Kecerdasan Artifisial atau Akal Imitasi (AI) kini bukan lagi fiksi ilmiah, melainkan kenyataan yang harus dihadapi—siap maupun tidak. Saat ini Indonesia dinilai belum siap sepenuhnya, menyiratkan banyak pekerjaan rumah yang harus segera dibereskan.
Sebuah laporan komprehensif yang disusun UNESCO bekerja sama dengan berbagai pihak di Indonesia mengungkap gambaran kesiapan negara ini dalam menyambut era AI, lengkap dengan harapan besar, tantangan nyata, dan rekomendasi langkah ke depan.
Laporan ini merupakan hasil dari Metodologi Penilaian Kesiapan (Readiness Assessment Methodology-RAM) UNESCO, melibatkan lokakarya dan survei mendalam di Jakarta, Aceh, Balikpapan, dan Makassar, yang mewakili wilayah Indonesia Barat, Tengah, dan Timur.
Lebih dari 300 pemangku kepentingan dari berbagai sektor turut berpartisipasi — pemerintah, media, sektor swasta, dan organisasi masyarakat sipil. Kegiatan berlangsung selama 2024 lalu.
Penelitian mencakup pengumpulan data demografis dan profesional, keterlibatan institusional dalam transformasi digital, memahami pandangan para pemangku kepentingan tentang AI, serta menilai adopsi talenta dan alat AI dalam organisasi mereka.
Sesi diskusi kelompok mendalam juga diadakan, termasuk latihan membayangkan masa depan (futuring exercise) untuk memetakan kekhawatiran penyalahgunaan AI, dan backcasting untuk mengidentifikasi harapan dan ekspektasi terhadap peran AI dalam pembangunan.
Kesimpulannya, Indonesia belum sepenuhnya siap, namun sedang dalam proses yang kuat dan menjanjikan menuju kesiapan. Ada potensi besar seperti optimisme tinggi, adopsi AI yang cepat di berbagai sektor, dan komitmen dalam transformasi digital.
Sementara tantangan yang harus segera diatasi di antaranya regulasi masih perlu diperinci, kesenjangan infrastruktur dan akses digital (terutama di daerah dan gender), investasi riset yang masih rendah, serta kebutuhan untuk meningkatkan pemahaman publik tentang risiko etis AI.

- **KETENTUAN TUGAS 1**:
Menurut cuplikan teks, dari sektor apa saja para pemangku kepentingan yang berpartisipasi? Sebutkan semuanya.
- **KETENTUAN TUGAS 2**:
Jawab pertanyaan berikut berdasarkan cuplikan teks.
(a) Metodologi UNESCO apa yang menghasilkan laporan ini?
(b) Berapa banyak pemangku kepentingan yang turut berpartisipasi?
(c) Untuk apa backcasting dilakukan dalam sesi diskusi kelompok?

- **DATA DITAMPILKAN**:
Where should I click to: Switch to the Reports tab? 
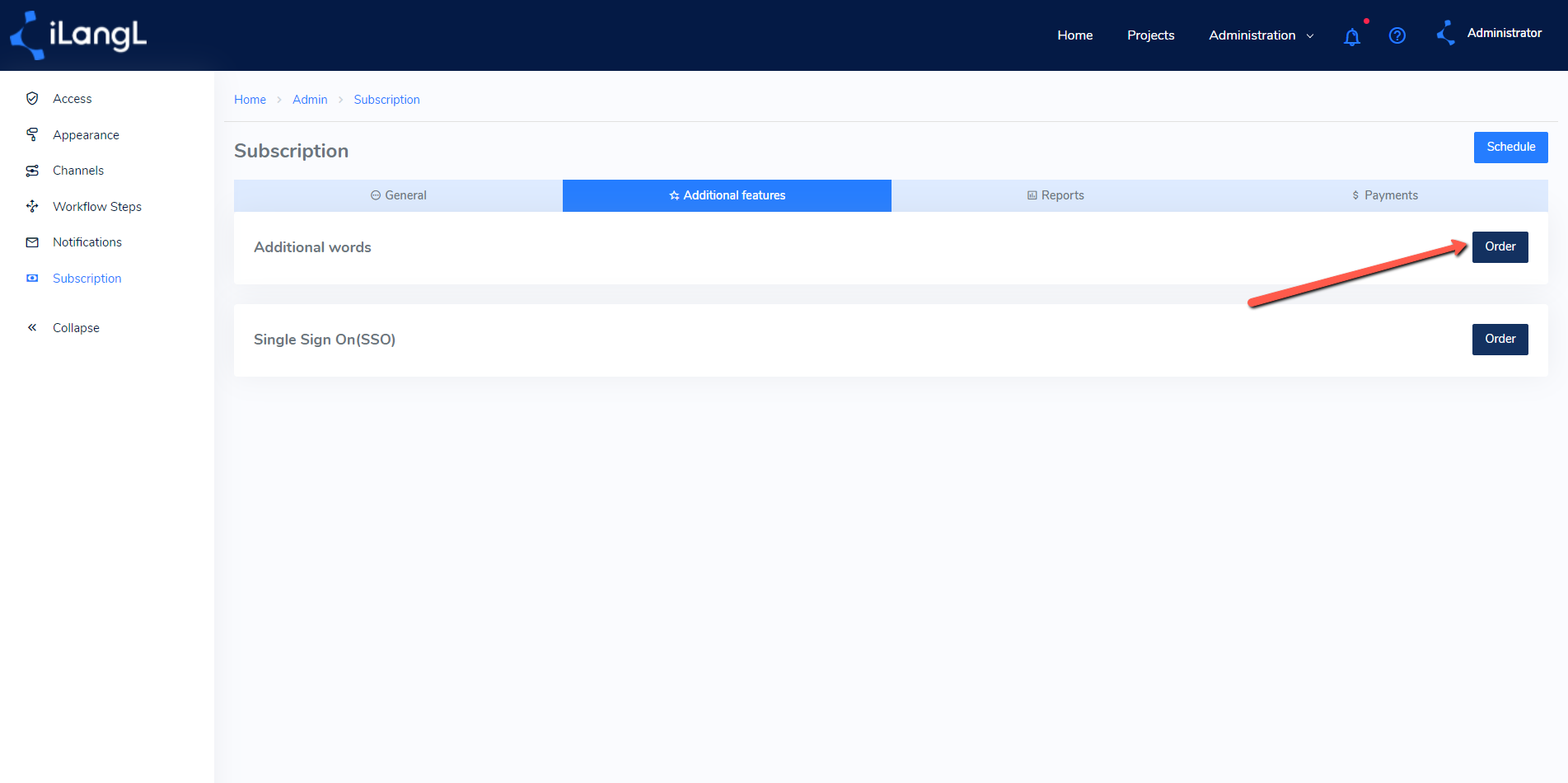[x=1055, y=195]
* * *
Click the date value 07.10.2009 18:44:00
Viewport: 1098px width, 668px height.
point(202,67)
* * *
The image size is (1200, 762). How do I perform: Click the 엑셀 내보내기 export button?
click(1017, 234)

- **JAWABAN BENAR 1**:
Pemerintah, media, sektor swasta, dan organisasi masyarakat sipil.

- **JAWABAN BENAR 2**:
(a) Metodologi Penilaian Kesiapan (Readiness Assessment Methodology-RAM).
(b) Lebih dari 300 pemangku kepentingan.
(c) Untuk mengidentifikasi harapan dan ekspektasi terhadap peran AI dalam pembangunan.